Despite the best efforts of Lights On Papelbon, that is. Our vaunted closer entered a non-save situation with a 5-1 lead, and proceeded to turn on the lights.
But first, the good stuff. General Ethan Martin pitched solidly for three innings, as he always seems to do, keeping the Barves to a first inning run. The Phils started first, though, as Cesar Hernandez reached on a first pitch bunt, and Jimmy Rollins hit a first pitch double. Two pitches, two hits. Interesting. Two quick outs brought up Cameron Rupp, who singled to center, for his first Major League RBIs. They may not mean much as a stat, but I'll bet they mean a lot to Rupp. Good on ya, kid.
Mike Minor settled down for Jackson-Hartsfield after that, keeping the Phils off the board through the sixth. In the seventh, though, Jackalope Walden came in and promptly sold some insurance. Hernandez led off with another single, reached second on a wild pitch, and scored on a single by Rollins. Rollins in turn moved to third on botched pickoff. Walden struck out Chase Utley and Darin Ruf before being replaced by Scott Downs, who promptly allowed a single to Domonic Brown, scoring Rollins. 4-1.
In the eighth, Fredi Gonzalez went to Anthony Varvaro, who sounds like a used car dealer. John Mayberry Jr hit a one-out single, Kevin Frandsen pinch-hit a single moving Mayberry to second, and Hernandez singled to load the bases. Evan Gattis is not a very good outfielder. Alex Wood came in in relief of the Honda salesman, and immediately allowed an RBI single to Utley, scoring Mayberry. 5-1.
Ok. Bottom of the ninth. Phillies up on Coca-Cola 5-1. Seems like a good time to bring in Flapelbags.
After striking out Andrelton Simmons, Flagellationbon booted a ball, allowing a "single" to Young Vladimir Putin.
Badelbon allowed a single George Costanza.
After inducing a stratospheric pop-up from Clu Haywood, Shittybon gave up a three-run homerun to Justin Upton. 5-4.

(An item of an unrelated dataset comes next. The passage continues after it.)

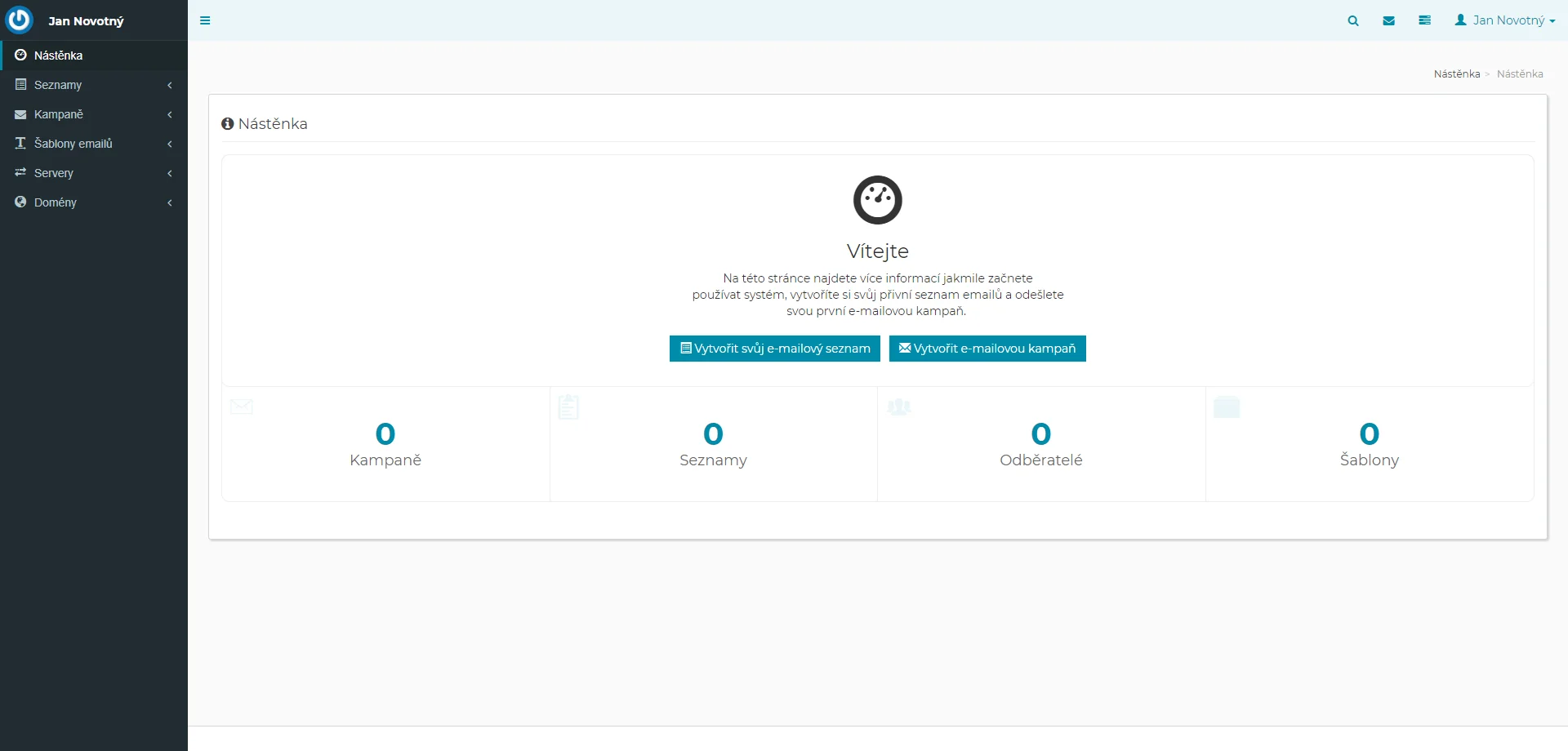Viewport: 1568px width, 751px height.
Task: Expand the Servery chevron in sidebar
Action: tap(170, 173)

Apparently Papelbon is either really unbearably shitty or he has fully #embracedthetank. And here I thought he didn't sign up for this shit. So at this point, it's 5-4, and Scott Franzke starts talking about last year when Fuckfacebon allowed like six runs in the ninth or something. Enter Freddie Freebird, who reached on a well-hit single to right.
With a runner on first, Roose Bolton walked Gattis.
Great. Two outs, but runners on first and second, and Chris Johnson, one-time contender for the batting title is up. His Holiness threw his best meatball to Johnson, who slashed a hard bouncing liner to the gap between third and shot...
...where All-Star Gold Glove shortstop Jimmy Rollins was waiting. Rollins, ranging far to his left, made a fantastic diving stop, and an out-fucking-standing throw to Ruf at first, nailing Johnson.
Seriously, anyone who thinks Rollins isn't good and/or is lazy should promptly go fuck off. Really. And Papelbon? Why is he on this team?
As good an answer as any, right?
With the win, the Phillies improve to 73-88, but have managed to avoid a 90-loss season, so, there's that. The loss pushed Shermansburg to 95-66, a game behind St. Louis. They've obviously clinched a playoff spot, but we've managed to make them start it on the road. Fuck off, the Braves.
On a side note, with this win, my recap record improves to 8-10, including the season's first, but hopefully not it's last, win. Goodnight, ya'll.